[Opening EXTRACTED RECORDS section]

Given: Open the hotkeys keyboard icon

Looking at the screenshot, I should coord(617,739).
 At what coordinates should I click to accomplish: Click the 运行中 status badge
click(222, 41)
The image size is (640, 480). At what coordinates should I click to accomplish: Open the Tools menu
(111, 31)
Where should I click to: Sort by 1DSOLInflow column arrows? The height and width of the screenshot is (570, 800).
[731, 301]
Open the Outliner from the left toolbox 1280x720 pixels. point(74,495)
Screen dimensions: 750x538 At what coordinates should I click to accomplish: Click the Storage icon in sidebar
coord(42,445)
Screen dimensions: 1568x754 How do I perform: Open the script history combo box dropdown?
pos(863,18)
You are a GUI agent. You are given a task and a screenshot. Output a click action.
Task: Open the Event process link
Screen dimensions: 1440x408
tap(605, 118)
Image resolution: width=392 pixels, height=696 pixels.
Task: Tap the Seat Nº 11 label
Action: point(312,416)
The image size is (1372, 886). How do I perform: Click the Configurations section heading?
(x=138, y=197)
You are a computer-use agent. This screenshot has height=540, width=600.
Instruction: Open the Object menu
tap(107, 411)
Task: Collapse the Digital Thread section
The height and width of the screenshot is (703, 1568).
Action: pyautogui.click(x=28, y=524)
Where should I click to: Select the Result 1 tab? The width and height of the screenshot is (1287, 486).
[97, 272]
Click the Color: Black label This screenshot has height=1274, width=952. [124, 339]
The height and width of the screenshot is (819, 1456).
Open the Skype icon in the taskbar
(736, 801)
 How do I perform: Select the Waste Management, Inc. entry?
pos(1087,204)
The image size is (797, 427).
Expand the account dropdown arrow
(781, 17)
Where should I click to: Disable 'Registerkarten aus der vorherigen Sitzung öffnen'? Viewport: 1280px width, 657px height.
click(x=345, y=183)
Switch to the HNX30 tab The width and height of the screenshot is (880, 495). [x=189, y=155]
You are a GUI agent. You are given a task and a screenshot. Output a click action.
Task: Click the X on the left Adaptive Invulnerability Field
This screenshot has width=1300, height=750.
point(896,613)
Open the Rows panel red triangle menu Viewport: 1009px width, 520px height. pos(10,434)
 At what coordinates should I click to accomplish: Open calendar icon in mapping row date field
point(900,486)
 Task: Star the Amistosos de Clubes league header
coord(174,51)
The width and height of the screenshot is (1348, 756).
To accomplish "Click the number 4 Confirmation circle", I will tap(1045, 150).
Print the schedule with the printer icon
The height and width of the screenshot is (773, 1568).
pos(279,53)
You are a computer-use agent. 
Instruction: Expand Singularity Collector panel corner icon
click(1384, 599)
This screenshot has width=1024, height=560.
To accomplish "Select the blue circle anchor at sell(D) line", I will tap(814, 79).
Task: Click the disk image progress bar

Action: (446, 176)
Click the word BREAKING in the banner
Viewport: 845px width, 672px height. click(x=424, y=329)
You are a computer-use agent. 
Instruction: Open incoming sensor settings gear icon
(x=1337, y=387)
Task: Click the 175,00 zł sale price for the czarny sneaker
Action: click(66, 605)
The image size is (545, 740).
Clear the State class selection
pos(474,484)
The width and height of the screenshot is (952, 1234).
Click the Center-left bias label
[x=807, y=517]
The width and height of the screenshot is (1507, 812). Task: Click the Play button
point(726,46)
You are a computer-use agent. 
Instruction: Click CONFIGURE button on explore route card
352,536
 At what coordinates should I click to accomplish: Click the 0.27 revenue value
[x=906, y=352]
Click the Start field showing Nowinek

[Closing EXTRACTED RECORDS section]

= EXERCISE INSTRUCTIONS =
Restate the whole set of entries exactly.

= OUTPUT OF THE EXERCISE =
Given: Open the hotkeys keyboard icon

Looking at the screenshot, I should coord(617,739).
 At what coordinates should I click to accomplish: Click the 运行中 status badge
click(222, 41)
The image size is (640, 480). At what coordinates should I click to accomplish: Open the Tools menu
(111, 31)
Where should I click to: Sort by 1DSOLInflow column arrows? The height and width of the screenshot is (570, 800).
[731, 301]
Open the Outliner from the left toolbox 1280x720 pixels. point(74,495)
Screen dimensions: 750x538 At what coordinates should I click to accomplish: Click the Storage icon in sidebar
coord(42,445)
Screen dimensions: 1568x754 How do I perform: Open the script history combo box dropdown?
pos(863,18)
You are a GUI agent. You are given a task and a screenshot. Output a click action.
Task: Open the Event process link
Screen dimensions: 1440x408
tap(605, 118)
Image resolution: width=392 pixels, height=696 pixels.
Task: Tap the Seat Nº 11 label
Action: point(312,416)
The image size is (1372, 886). How do I perform: Click the Configurations section heading?
(x=138, y=197)
You are a computer-use agent. This screenshot has height=540, width=600.
Instruction: Open the Object menu
tap(107, 411)
Task: Collapse the Digital Thread section
The height and width of the screenshot is (703, 1568).
Action: pyautogui.click(x=28, y=524)
Where should I click to: Select the Result 1 tab? The width and height of the screenshot is (1287, 486).
[97, 272]
Click the Color: Black label This screenshot has height=1274, width=952. [124, 339]
The height and width of the screenshot is (819, 1456).
Open the Skype icon in the taskbar
(736, 801)
 How do I perform: Select the Waste Management, Inc. entry?
pos(1087,204)
The image size is (797, 427).
Expand the account dropdown arrow
(781, 17)
Where should I click to: Disable 'Registerkarten aus der vorherigen Sitzung öffnen'? Viewport: 1280px width, 657px height.
click(x=345, y=183)
Switch to the HNX30 tab The width and height of the screenshot is (880, 495). [x=189, y=155]
You are a GUI agent. You are given a task and a screenshot. Output a click action.
Task: Click the X on the left Adaptive Invulnerability Field
This screenshot has width=1300, height=750.
point(896,613)
Open the Rows panel red triangle menu Viewport: 1009px width, 520px height. pos(10,434)
 At what coordinates should I click to accomplish: Open calendar icon in mapping row date field
point(900,486)
 Task: Star the Amistosos de Clubes league header
coord(174,51)
The width and height of the screenshot is (1348, 756).
To accomplish "Click the number 4 Confirmation circle", I will tap(1045, 150).
Print the schedule with the printer icon
The height and width of the screenshot is (773, 1568).
pos(279,53)
You are a computer-use agent. 
Instruction: Expand Singularity Collector panel corner icon
click(1384, 599)
This screenshot has width=1024, height=560.
To accomplish "Select the blue circle anchor at sell(D) line", I will tap(814, 79).
Task: Click the disk image progress bar

Action: (446, 176)
Click the word BREAKING in the banner
Viewport: 845px width, 672px height. click(x=424, y=329)
You are a computer-use agent. 
Instruction: Open incoming sensor settings gear icon
(x=1337, y=387)
Task: Click the 175,00 zł sale price for the czarny sneaker
Action: click(66, 605)
The image size is (545, 740).
Clear the State class selection
pos(474,484)
The width and height of the screenshot is (952, 1234).
Click the Center-left bias label
[x=807, y=517]
The width and height of the screenshot is (1507, 812). Task: Click the Play button
point(726,46)
You are a computer-use agent. 
Instruction: Click CONFIGURE button on explore route card
352,536
 At what coordinates should I click to accomplish: Click the 0.27 revenue value
[x=906, y=352]
Click the Start field showing Nowinek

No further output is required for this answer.